Thank you. Our next question is from Josef Schachter with Schachter Energy.
Good morning, guys. One question for Ryan and one for Gary. Ryan, the GAAP as you talked about the impairment for the quarter of $399 million. What are the rules in the states for reversing those back? Like in Canada, many Canadian companies talk about under 50(101) they would be able to have the reversal of those impairments. What are the rules for the U.S.? And what price do you need, $50, $55, $60 Brent, to start seeing that impairment reversal?
Yes. It's a great question. Under U.S. GAAP, there is no reversal. Once it's gone, it's gone.
Okay. Okay. And then for Gary, with the problems with the farmers still ongoing and the production, is this more of a political issue where Colombia is not getting money from the states? Is it almost like it will drag out past the U.S. election? If Biden gets in, and the Obama policy of helping Colombia comes back in, then that's when the money might show up in Colombia to vacate and support the farmers?
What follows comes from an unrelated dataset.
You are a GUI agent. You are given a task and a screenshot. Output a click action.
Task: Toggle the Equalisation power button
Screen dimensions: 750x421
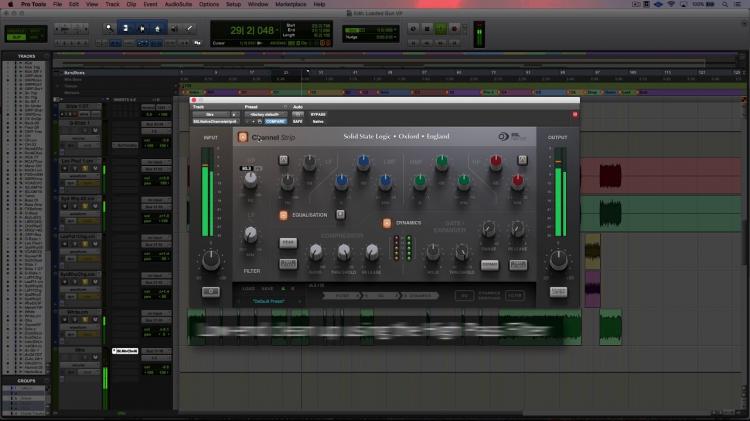283,215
Is this a U.S. political drag on, or is this something that Colombia can resolve internally?
Yes. I think it's really related to the coca growers and the eradication program, which has been ongoing even through the pandemic. What's caused the slowdown is the ability to have discussions, open discussions across the table from the farmers, because there are programs to help the farmers move to a different crop, a substitution program. The issue has been being able to sit down and talk. We participate in that. We help support the government with the programs. So, I don't think that it's really, Josef, related to the U.S. election. I think it's more about being able to have face-to-face discussions, and they are ongoing. They've been reinitiated. As Tony said, we're in a position that we're getting ready to start the reactivation in the Southern Putumayo, where most of this has occurred. Thus, we're confident that it will be something that can be managed regardless of what happens in the U.S. election.
Okay. So you're saying that the U.S. funding to Colombia is still in place, and so that they have the funds to work out something with the farmers?
Yes. And that's just one source of funding. There are numerous sources of funding.
Okay. Super. Thanks very much, guys.
Thanks.
Thank you. Our next question comes from Jamie Nicholson from Credit Suisse.
Hi. Thanks for taking my question. I have a question about your covenants and the renegotiated bank agreements. Can you provide more details on what those covenants will be in 2021 and what your current leverage to EBITDAX ratio is as of the second quarter of 2020? Also, are there any step-downs required for 2021? Thanks.
Yes. The key point is that we have a lot of detail in our debt note. The total debt-to-EBITDA ratio was previously four times, and we have received covenant relief until October 1, which means we won't need to do the calculation until the end of the year. Therefore, we will need to be in compliance by the end of 2021. If we find ourselves in a more favorable oil pricing environment and are confident that we will exceed the covenant, we can potentially exit the covenant early.
Okay. So it looks like your debt-to-EBITDA was a little over seven times as of the second quarter. Is that correct?
No. Our trailing 12 months adjusted EBITDA was about four times.
Trailing 12 months, okay. And then…
Everything is on a trailing basis.
Okay. So are you expecting that to increase, as I calculated your forecasted EBITDA for 2020 based on your guidance to be around seven times or slightly more than that? Is that accurate?
Yes, because we have some of the higher EBITDA quarters from 2019 coming to an end, which will be replaced by a lower price environment in 2020.
And then you don't have any leverage covenants until the end of 2021. Is that correct?
Correct. And it mainly comes with the credit facility.
Okay. Thanks.
And so based on our current forecast, we'll be on side with that by the end of next year.
Okay. Thanks very much.
I'd like to once again thank everyone for joining us today. We look forward to speaking with you over the next quarter and updating you on our ongoing progress. Thank you very much.
Thank you, ladies and gentlemen for participating in today's program. You may now disconnect. Have a good day.